• [给定文章]:
= = = = = = =
走出孤独第一步:拆掉你心头自恋的高墙

“有没有可能,我们在心中建一座足够坚固的墙,足以抵抗一切打击?”

最近,去一家咨询机构做关于灾后心理干预的讲座时,一位听众问了我这样一个问题。

这是一个要命的问题。

其实,我们每个人心中都有一堵墙,它不可能坚硬到“足以抵抗一切打击”,但却具备另一个功能:将我们圈在其中,令我们看不见别人的真实存在,也令我们看不到更大的力量。

然而,只有真正看到别人的存在,我们才有机会走出孤独,并与其他人建立起真爱的关系;也只有看到更大的力量并顺从这个力量,我们才能真正强大起来,并获得真正的解脱。

并且在自己构筑起来的墙内,每个人都是自恋的、扬扬自得的、自以为正确的。

例如,看起来最谦逊的人,骨子里也是以谦逊为荣的;看起来最痛苦的人,也是一边痛苦一边自大的。

所以,我们本能上都是抵触改变的,因为那意味着要拆掉这堵自恋之墙。

文章摘自 | 《为何越爱越孤独》第一章

原标题 | 我们心中都有一堵超级自恋的墙 

作者 | 武志红

前不久,我一个朋友X去做近视眼手术。当被固定在病床上不能动弹,也不能说话时,她陷入了前所未有的恐惧中。

“好像我要死了,甚至比死还可怕,”她回忆说,“好像一切都消失了,一切都不存在了。我胡乱伸出手去,却什么都抓不住,就像是自己溺水了,却发现周围连一棵可以起心理安慰作用的稻草都没有。”

为了对抗这种恐惧,她做了一件事情——胡思乱想,想象自己是待宰割的羔羊,而到底会有谁来救她。

这样一想象,她觉得好受了很多。
= = = = = = =
• [已存数据]:
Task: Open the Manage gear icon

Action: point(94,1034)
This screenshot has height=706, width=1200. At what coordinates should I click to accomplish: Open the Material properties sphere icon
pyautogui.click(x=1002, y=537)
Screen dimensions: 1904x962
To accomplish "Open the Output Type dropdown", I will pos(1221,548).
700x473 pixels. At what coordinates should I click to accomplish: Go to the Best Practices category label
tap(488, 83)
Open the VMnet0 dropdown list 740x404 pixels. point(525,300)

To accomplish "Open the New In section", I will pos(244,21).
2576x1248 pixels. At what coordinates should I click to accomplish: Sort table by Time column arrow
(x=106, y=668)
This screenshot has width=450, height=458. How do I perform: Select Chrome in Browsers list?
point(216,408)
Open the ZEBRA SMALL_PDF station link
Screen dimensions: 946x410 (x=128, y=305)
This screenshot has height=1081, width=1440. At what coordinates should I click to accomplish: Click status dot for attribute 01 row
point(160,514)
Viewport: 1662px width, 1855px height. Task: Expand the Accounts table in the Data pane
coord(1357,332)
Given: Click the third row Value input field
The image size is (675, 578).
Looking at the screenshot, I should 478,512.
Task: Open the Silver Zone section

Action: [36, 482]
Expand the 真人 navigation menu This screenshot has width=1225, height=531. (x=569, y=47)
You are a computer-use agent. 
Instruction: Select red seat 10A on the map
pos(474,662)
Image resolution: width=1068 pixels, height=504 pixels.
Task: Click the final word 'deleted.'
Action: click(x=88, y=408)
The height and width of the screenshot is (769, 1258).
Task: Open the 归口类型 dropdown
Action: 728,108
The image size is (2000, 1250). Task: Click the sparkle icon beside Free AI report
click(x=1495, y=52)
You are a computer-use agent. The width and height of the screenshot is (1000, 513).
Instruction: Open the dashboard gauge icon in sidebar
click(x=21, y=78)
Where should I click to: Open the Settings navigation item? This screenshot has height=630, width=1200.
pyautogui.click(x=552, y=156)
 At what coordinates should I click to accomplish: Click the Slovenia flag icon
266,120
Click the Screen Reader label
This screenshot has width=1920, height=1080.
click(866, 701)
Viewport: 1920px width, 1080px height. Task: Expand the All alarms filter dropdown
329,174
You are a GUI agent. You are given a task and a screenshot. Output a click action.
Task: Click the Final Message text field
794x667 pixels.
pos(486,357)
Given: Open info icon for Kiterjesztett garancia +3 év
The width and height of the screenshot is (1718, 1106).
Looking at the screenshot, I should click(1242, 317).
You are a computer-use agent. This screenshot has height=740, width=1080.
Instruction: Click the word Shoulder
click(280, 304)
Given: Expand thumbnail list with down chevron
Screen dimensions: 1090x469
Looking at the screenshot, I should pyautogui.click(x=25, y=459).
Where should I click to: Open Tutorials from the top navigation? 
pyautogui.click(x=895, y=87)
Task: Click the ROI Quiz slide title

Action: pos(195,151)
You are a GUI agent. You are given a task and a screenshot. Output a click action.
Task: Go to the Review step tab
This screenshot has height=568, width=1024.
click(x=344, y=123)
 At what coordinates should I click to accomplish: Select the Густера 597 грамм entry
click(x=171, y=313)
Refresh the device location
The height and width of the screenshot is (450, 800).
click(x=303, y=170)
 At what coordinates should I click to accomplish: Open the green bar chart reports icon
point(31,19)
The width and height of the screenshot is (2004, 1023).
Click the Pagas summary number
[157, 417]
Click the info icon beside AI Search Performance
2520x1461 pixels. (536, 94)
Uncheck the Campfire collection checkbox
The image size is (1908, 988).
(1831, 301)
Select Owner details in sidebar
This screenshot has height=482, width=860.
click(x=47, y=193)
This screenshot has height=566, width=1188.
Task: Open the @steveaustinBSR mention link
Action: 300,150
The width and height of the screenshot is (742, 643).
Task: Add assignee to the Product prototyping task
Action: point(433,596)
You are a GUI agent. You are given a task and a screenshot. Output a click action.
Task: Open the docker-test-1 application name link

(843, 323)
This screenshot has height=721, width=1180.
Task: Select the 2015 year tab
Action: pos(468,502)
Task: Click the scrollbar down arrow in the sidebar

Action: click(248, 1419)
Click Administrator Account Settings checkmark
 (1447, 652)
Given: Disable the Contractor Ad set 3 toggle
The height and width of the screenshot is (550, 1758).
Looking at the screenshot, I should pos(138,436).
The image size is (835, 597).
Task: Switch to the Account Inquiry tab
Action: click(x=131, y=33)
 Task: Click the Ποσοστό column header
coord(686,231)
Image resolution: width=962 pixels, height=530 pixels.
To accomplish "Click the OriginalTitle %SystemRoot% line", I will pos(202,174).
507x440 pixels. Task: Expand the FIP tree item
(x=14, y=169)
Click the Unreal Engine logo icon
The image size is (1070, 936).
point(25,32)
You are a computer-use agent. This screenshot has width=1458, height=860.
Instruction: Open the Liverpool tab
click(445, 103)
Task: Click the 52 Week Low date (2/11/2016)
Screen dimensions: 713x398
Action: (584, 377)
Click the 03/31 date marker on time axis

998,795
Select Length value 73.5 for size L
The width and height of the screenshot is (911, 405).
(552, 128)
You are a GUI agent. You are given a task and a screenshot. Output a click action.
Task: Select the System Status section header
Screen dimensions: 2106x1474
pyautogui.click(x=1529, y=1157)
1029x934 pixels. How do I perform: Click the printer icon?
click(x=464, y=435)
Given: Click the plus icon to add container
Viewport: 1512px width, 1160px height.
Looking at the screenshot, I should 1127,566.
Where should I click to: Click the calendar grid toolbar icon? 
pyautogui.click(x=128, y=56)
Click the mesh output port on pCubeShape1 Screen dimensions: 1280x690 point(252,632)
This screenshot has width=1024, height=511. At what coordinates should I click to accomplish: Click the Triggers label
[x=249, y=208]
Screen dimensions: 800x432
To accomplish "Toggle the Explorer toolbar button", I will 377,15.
= = = = = = =
• [任务]:
**A)** 请从关于自恋之墙的文章中原样返回从“最近,去一家咨询机构做关于灾后心理干预的讲座时,一位听众问了我这样一个问题。”到“强大起来,并获得真正的解脱。”的文字。
**B)** 在关于自恋之墙的文章中,作者去一家咨询机构做的讲座是关于什么的?
**C)** 请把关于自恋之墙的文章中以“其实,我们每个人心中都有一堵墙”开头的那一段改写成要点列表,保留其主要内容。

• [练习结果]:
**A)**
最近,去一家咨询机构做关于灾后心理干预的讲座时,一位听众问了我这样一个问题。

这是一个要命的问题。

其实,我们每个人心中都有一堵墙,它不可能坚硬到“足以抵抗一切打击”,但却具备另一个功能:将我们圈在其中,令我们看不见别人的真实存在,也令我们看不到更大的力量。

然而,只有真正看到别人的存在,我们才有机会走出孤独,并与其他人建立起真爱的关系;也只有看到更大的力量并顺从这个力量,我们才能真正强大起来,并获得真正的解脱。

**B)** 关于灾后心理干预。

**C)**
- 每个人心中都有一堵墙。
- 这堵墙不可能坚硬到足以抵抗一切打击。
- 它会把我们圈在其中。
- 它使我们看不见别人的真实存在。
- 它也使我们看不到更大的力量。